Rate Limit Authenticated Users in .NET: The Partitioned Rate Limiter Playbook

TL;DR

A single global rate limit punishes everyone for one noisy user. ASP.NET Core's PartitionedRateLimiter (built in since .NET 7) fixes that: use the authenticated user's ID — typically the sub claim on a JWT — as the partition key, and every user gets their own bucket. Pick one of the four algorithms (fixed window, sliding window, token bucket, concurrency), apply it at the API level for simple cases, or push it to a reverse proxy like YARP with a Redis backplane when you scale horizontally.

Why global limits fail

The default examples in most tutorials create one counter for the whole app. That means the first caller who sends a burst consumes the quota for every other user on the box. Microsoft even calls this out in the docs: “partitions divide the traffic into separate buckets that each get their own rate limit counters”. Without partitioning, you get four problems:

Noisy-neighbor collapse — one misbehaving client degrades everyone.
No fairness — free users and enterprise tenants share the same pool.
Weak security — per-IP limits are trivially bypassed via botnets, NAT, and proxy rotation.
No product control — you can't differentiate free vs paid plans at the traffic layer.

The partition key: user ID from JWT

The partition key is the field that answers “whose bucket is this?”. For authenticated APIs, the cleanest answer is the user's identity from the JWT. Two common ways to extract it inside the policy factory:

// Option 1 — NameIdentifier claim (usually the sub claim)
var key = context.User.FindFirstValue(ClaimTypes.NameIdentifier) ?? "anonymous";

// Option 2 — User.Identity.Name
var key = context.User.Identity?.Name ?? "anonymous";

Always provide an "anonymous" (or per-IP) fallback so unauthenticated requests still get throttled instead of sharing one bucket.

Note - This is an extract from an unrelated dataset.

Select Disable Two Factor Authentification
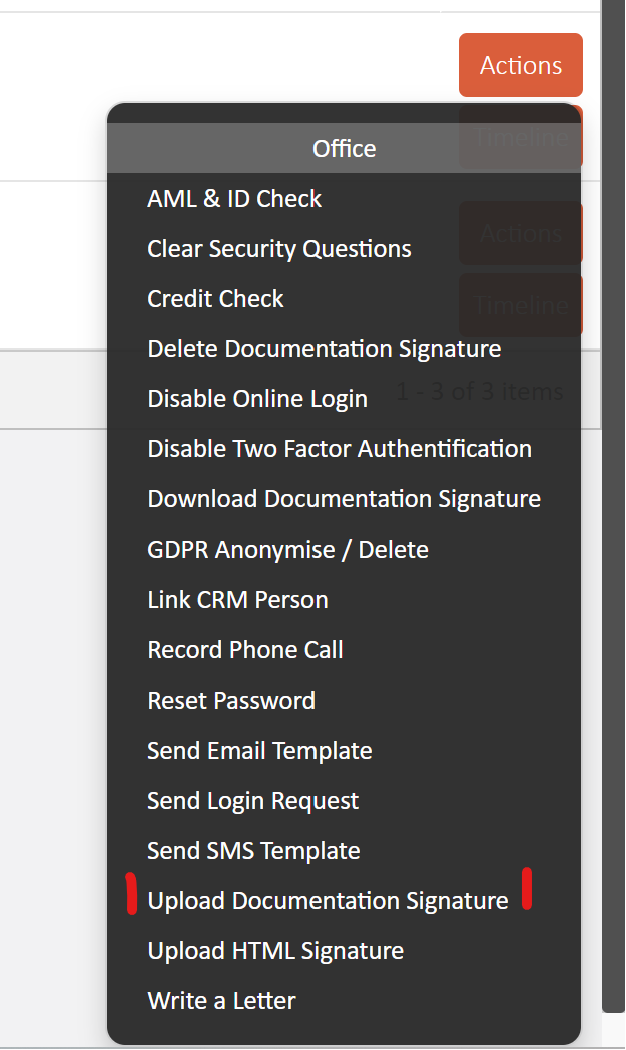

Four algorithms, one partition model

All four built-in algorithms work with PartitionedRateLimiter. Pick based on the shape of your traffic:

Algorithm	Bursts	Time-based	Best for
Fixed Window	Yes (boundary burst risk)	Yes	Simple quotas, background jobs
Sliding Window	Smoother	Yes	General-purpose API throttling
Token Bucket	Yes (burst until empty)	Yes	Interactive APIs, webhooks, mobile
Concurrency	N/A	No	Protecting scarce resources (DB pools, downstream calls)

The fixed, sliding, and token-bucket limiters cap requests-per-period. The concurrency limiter is different: it caps simultaneous in-flight requests. Use it when the bottleneck is concurrent access to a dependency, not request volume.

Fixed window: 100 requests per user per minute

builder.Services.AddRateLimiter(options =>
{
    options.RejectionStatusCode = StatusCodes.Status429TooManyRequests;

    options.AddPolicy("PerUserFixed", context =>
    {
        var key = context.User.FindFirstValue(ClaimTypes.NameIdentifier) ?? "anonymous";

        return RateLimitPartition.GetFixedWindowLimiter(key, _ => new FixedWindowRateLimiterOptions
        {
            PermitLimit = 100,
            Window = TimeSpan.FromSeconds(60),
            QueueLimit = 0
        });
    });
});

app.UseRateLimiter();

app.MapGet("/me", () => "hello").RequireRateLimiting("PerUserFixed");

Two things worth knowing: the default rejection status is 503 — flip it to 429 Too Many Requests since that's the correct semantic. And UseRateLimiter must come after UseRouting when you use endpoint-scoped policies.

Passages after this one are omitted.